Reproduce the lines below word for word, from the first one through the line that contains "pos(16,204)", and leave the pictures out of your answer.

━━━━━ Data ━━━━━

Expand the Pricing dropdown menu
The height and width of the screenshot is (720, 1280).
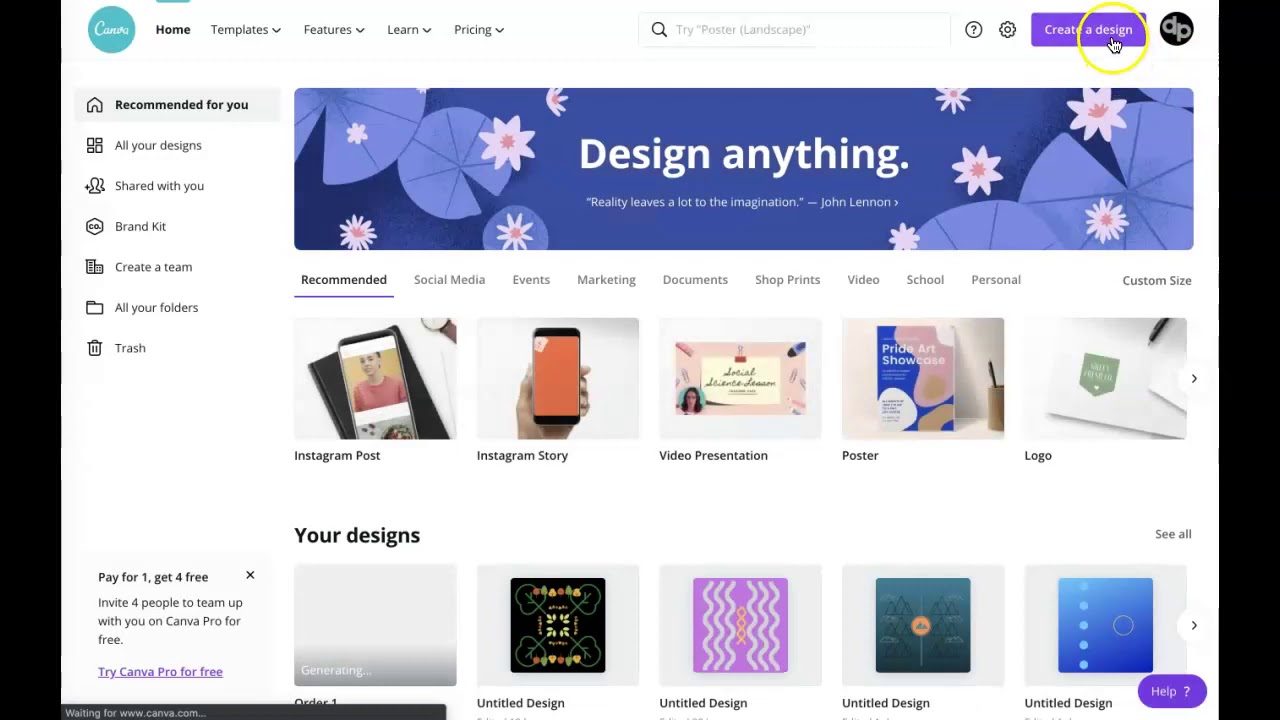[x=479, y=30]
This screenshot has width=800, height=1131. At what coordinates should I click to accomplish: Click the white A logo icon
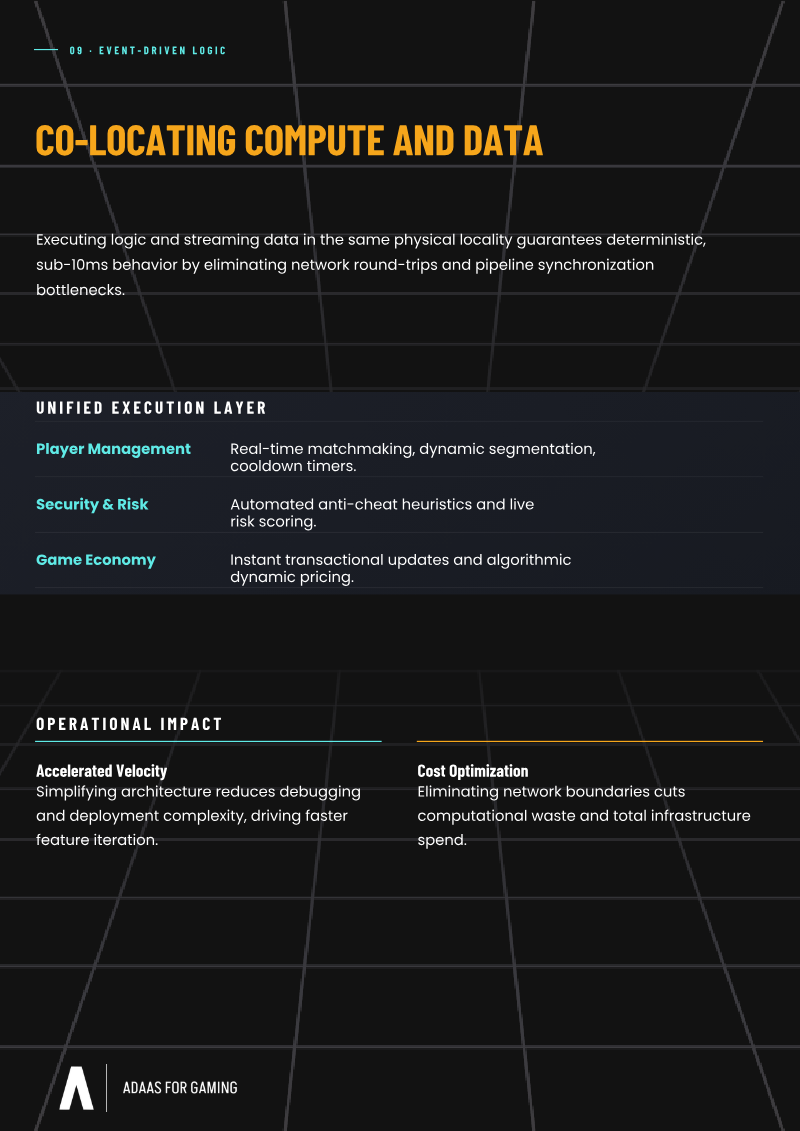click(x=76, y=1086)
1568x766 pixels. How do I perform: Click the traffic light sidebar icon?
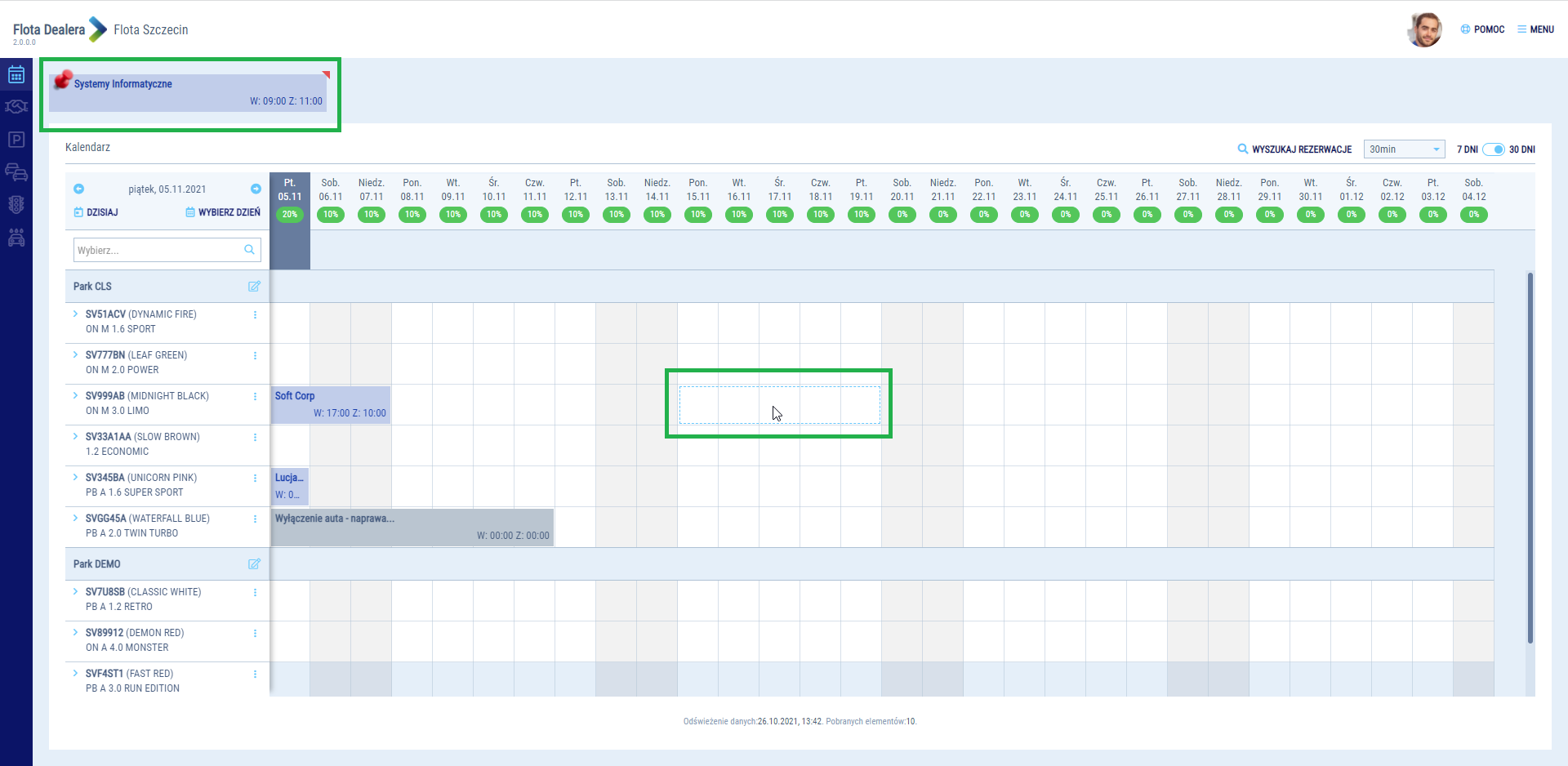pos(16,204)
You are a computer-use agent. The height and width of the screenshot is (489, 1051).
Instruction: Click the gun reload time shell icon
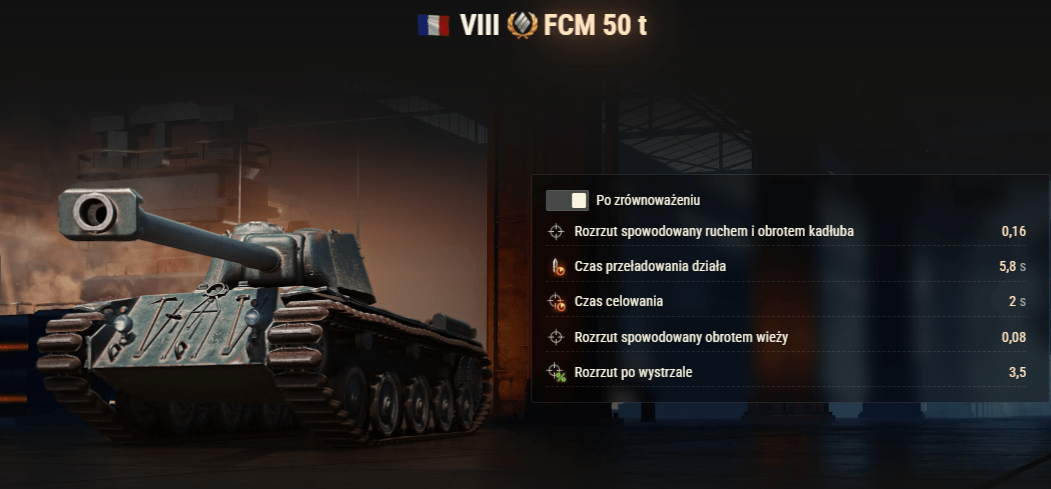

━━━━━

Response below.
Expand the Pricing dropdown menu
The height and width of the screenshot is (720, 1280).
[x=479, y=30]
This screenshot has width=800, height=1131. At what coordinates should I click to accomplish: Click the white A logo icon
click(x=76, y=1086)
1568x766 pixels. How do I perform: Click the traffic light sidebar icon?
pos(16,204)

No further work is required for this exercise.